Minister of Tourism not stopping at Heathrow

It is already this island’s number one source market for visitors.

However, Minister of Tourism Richard Sealy is not satisfied that the island has fully exploited the commercial potential of the United Kingdom (UK).

As such, he said in welcoming the inaugural Virgin Atlantic (VA) Airbus 300 service from Heathrow to Barbados on Tuesday that Government would continue to execute a “deliberate strategy” to continue to grow the UK market.

Tuesday’s flight, with 247 passengers and 12 crew members, touched down at the Grantley Adams International Airport at about 3:35p.m.

Disembarking passengers arrived to much fanfare, as Bajan folk characters, including stilt walkers, were on hand and the sweet sounds of steel pan music filled the air.

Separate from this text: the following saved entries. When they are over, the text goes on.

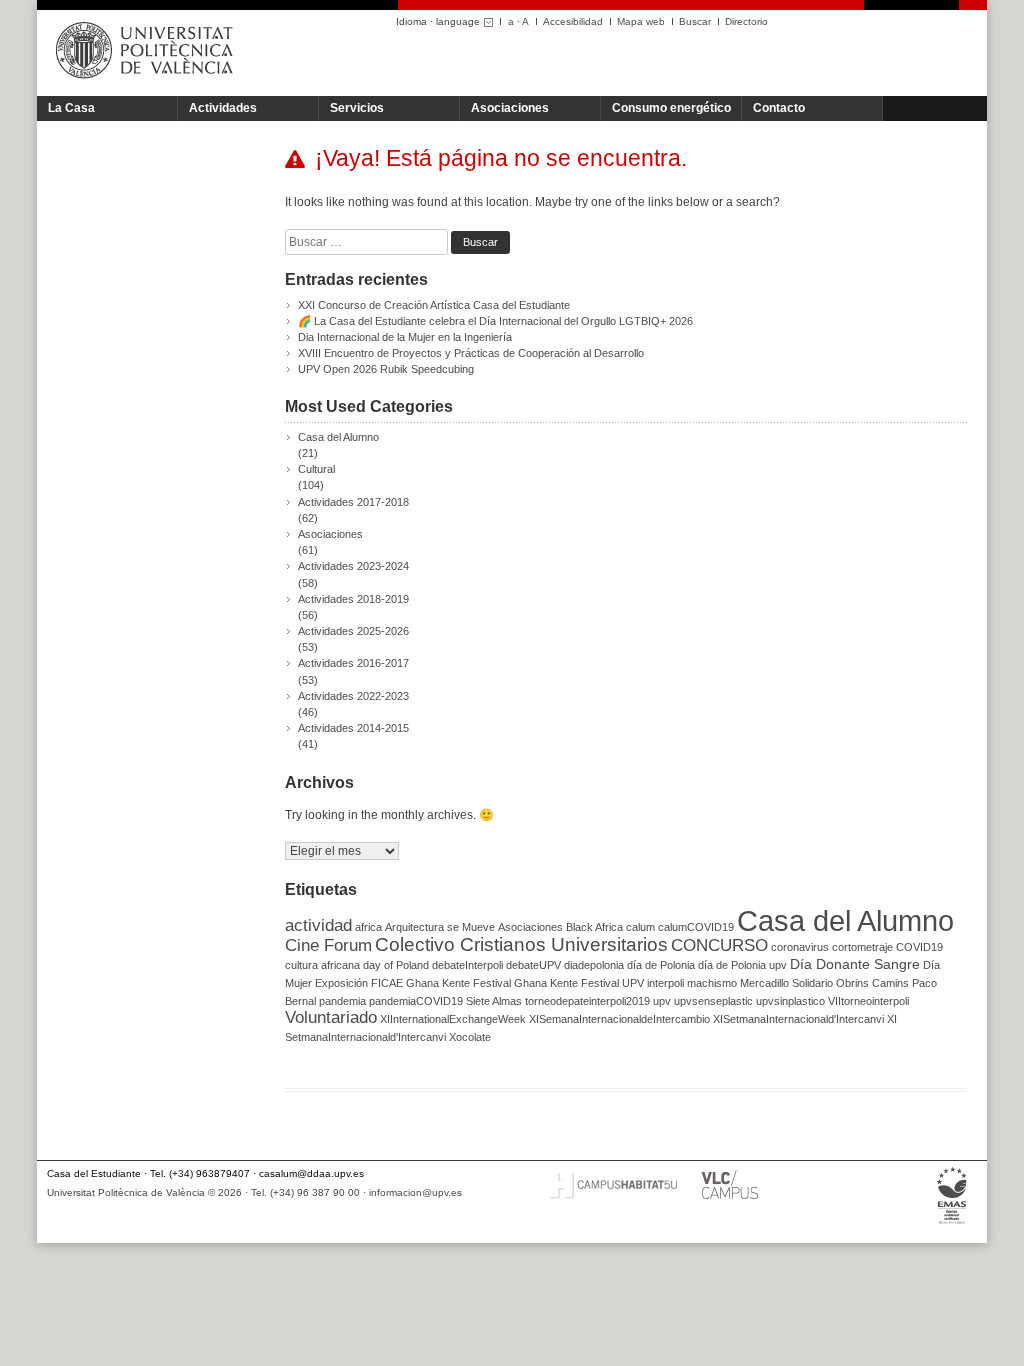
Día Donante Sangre (855, 964)
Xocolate (470, 1037)
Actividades (223, 108)
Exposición (341, 983)
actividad (318, 925)
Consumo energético (671, 108)
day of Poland (396, 965)
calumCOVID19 (696, 927)
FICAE (387, 983)
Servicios (357, 108)
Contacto (779, 108)
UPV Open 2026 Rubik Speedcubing (386, 369)
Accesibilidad (573, 21)
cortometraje (862, 947)
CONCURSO (719, 945)
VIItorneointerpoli (868, 1001)
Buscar (695, 21)
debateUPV (533, 965)
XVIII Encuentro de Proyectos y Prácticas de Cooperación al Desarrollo (471, 353)
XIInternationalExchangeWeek (453, 1019)
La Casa (71, 108)
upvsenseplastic (713, 1001)
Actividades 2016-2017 (353, 663)
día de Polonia (661, 965)
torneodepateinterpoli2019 (587, 1001)
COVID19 (919, 947)
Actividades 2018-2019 (353, 599)
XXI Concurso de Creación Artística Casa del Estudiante (434, 305)
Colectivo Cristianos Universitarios (521, 944)
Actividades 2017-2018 (353, 502)
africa (368, 927)
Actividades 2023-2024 (353, 566)
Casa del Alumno (338, 437)
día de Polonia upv (742, 965)
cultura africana (322, 965)
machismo (712, 983)
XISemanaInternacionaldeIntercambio (619, 1019)
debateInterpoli (467, 965)
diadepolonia (594, 965)
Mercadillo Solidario (786, 983)
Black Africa (594, 927)
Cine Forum (328, 945)
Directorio (746, 21)
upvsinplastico (790, 1001)
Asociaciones (510, 108)
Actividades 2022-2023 (353, 696)
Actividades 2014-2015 (353, 728)
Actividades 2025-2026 (353, 631)
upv (662, 1001)
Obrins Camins (872, 983)
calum (640, 927)
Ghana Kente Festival (458, 983)
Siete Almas (494, 1001)
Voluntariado (331, 1017)
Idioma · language (438, 21)
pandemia (342, 1001)
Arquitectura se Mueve (440, 927)
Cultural (316, 469)
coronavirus (800, 947)
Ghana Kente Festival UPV (579, 983)
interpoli (665, 983)
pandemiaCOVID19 (416, 1001)
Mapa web (641, 21)
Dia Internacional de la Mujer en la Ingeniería (405, 337)
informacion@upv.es (415, 1192)
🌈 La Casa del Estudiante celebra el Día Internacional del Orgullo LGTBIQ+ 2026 (495, 321)
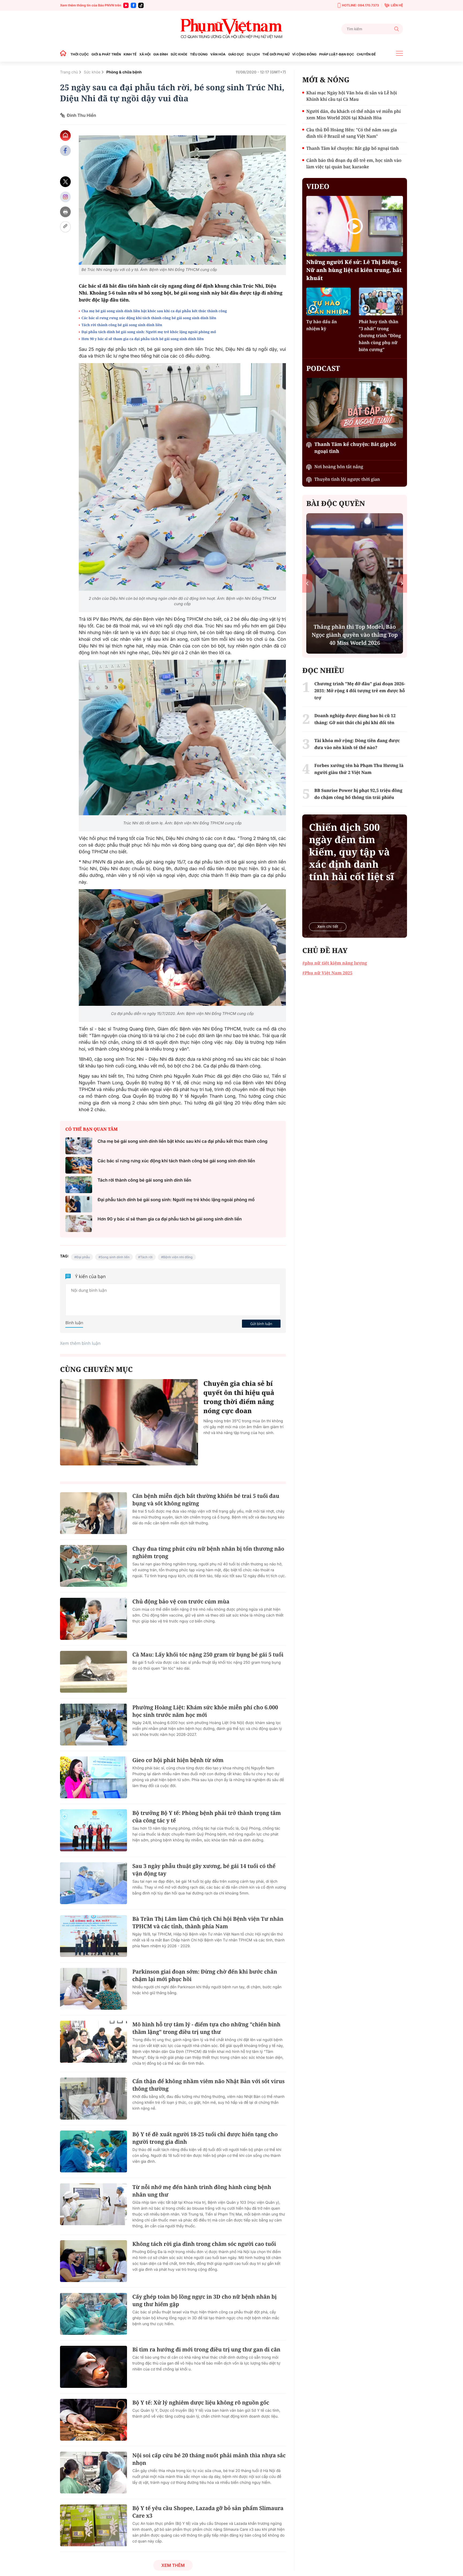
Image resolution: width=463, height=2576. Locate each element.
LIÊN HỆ (397, 5)
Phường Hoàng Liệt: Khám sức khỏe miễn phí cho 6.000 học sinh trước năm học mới (205, 1711)
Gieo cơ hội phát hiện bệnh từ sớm (177, 1760)
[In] (65, 211)
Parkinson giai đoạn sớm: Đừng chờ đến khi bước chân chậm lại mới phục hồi (204, 1975)
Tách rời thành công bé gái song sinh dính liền (121, 324)
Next (402, 583)
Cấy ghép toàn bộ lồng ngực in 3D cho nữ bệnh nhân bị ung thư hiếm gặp (204, 2300)
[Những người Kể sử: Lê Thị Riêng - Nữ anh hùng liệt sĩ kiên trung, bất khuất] (354, 226)
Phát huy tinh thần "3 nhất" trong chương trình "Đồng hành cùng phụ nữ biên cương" (380, 335)
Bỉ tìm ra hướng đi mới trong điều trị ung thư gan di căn (206, 2349)
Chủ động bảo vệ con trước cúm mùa (180, 1601)
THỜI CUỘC (79, 54)
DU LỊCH (253, 54)
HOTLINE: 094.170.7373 (360, 5)
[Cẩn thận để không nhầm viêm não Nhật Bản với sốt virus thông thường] (93, 2098)
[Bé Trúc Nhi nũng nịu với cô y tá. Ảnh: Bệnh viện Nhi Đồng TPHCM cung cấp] (182, 200)
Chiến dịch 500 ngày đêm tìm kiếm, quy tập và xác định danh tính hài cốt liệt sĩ (351, 852)
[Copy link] (65, 226)
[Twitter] (65, 181)
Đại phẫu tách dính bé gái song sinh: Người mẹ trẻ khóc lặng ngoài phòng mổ (148, 331)
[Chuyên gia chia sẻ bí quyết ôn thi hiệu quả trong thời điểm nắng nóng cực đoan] (129, 1422)
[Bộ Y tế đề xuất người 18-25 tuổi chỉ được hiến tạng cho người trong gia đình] (93, 2151)
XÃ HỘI (145, 54)
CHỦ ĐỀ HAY (325, 950)
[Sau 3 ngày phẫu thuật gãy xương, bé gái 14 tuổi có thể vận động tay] (93, 1883)
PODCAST (323, 368)
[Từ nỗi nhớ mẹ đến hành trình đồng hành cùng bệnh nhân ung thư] (93, 2204)
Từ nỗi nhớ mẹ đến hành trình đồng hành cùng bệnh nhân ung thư (201, 2190)
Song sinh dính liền (114, 1257)
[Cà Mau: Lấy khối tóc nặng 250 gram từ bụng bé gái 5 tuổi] (93, 1672)
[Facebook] (133, 5)
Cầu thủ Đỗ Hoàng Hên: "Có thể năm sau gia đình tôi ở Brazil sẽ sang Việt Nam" (351, 133)
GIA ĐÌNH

Describing the event as a “pleasant” one, Sealy said he had been trying from the time he took over the tourism portfolio in 2008 to have the Heathrow service introduced, and he regretted that it had not occurred sooner.

“The truth is that the United Kingdom market is our most important market. It is our largest source market,” Sealy acknowledged, adding that “even though there are challenges in the UK market we continue to be very encouraged by what we have seen, and it has been the deliberate strategy of this Government, to see to it that in a market that is our largest source market, that we can continue to get incremental growth.

“That is why the Heathrow flight is so important,” he said during a brief ceremony to welcome the new VA flight.

Sealy, who is also the country’s minister of international transport, also explained that over the years he had been examining the possibility of having new flights from other areas in the UK.

In this regard, he specifically stated that Government would be re-exploring the possibility of having a direct link from Birmingham, while recalling that discussions were held in the past with the Birmingham City Council.

“At the time we were in protection mode and we all know the crisis that the world has seen. Therefore we had to put that plan on pause, but as we go forward in the UK market, . . . our team will look for other avenues in the United Kingdom where we can get some growth. So this fits in with exactly what we have been trying to do as a government,” he said.

At the same time, Sealy gave the assurance that the island was continuing its room stock expansion in order to adequately cater to the expected increase in visitor numbers.

He said despite “slim resources” the Freundel Stuart led administration, which signed an updated air services agreement with the UK government back in February 2016, would continue to do what it had to “with respect to building the brand and making sure that Barbados continues to be the destination of choice for persons from the United Kingdom”.

The Heathrow flight, which will make a twice-weekly trip to Barbados, is the third scheduled service to Barbados out of the UK, with the others coming from Gatwick and Manchester. This will take the number of weekly flights to about 11, and up to 13 when chartered services are included.

Virgin officials said with the added twice-weekly services aboard the Airbus 300, which seats 264 passengers, they were expecting a strong winter tourist season.

2 Responses to Minister of Tourism not stopping at Heathrow

  1. Brianairways December 14, 2017 at 5:23 am

    Has anyone seen the pricing of this route!??? It’s crazy and no normal person can afford this and so will be still stuck flying to Gatwick… this is only for the wealthy brits.
    A lot of hot air about nothing after waiting so long.

    Reply
  2. Helicopter(8P) December 14, 2017 at 3:55 pm

    Lets not forget Perth and Prestwick! Years ago those BOAC now BA guys and gals would trade a Johnny Walker Black Label for an Old Brigand or a Sugar Cane Brandy on the Christmas week and the Old Year flights. The Ramp Comptroller only had to retrieve the good contents from the Aircrafts cubby hole. Richard we wish our Scott friends lots of “Island in the Sun” Barbadian hospitality! In the years to come.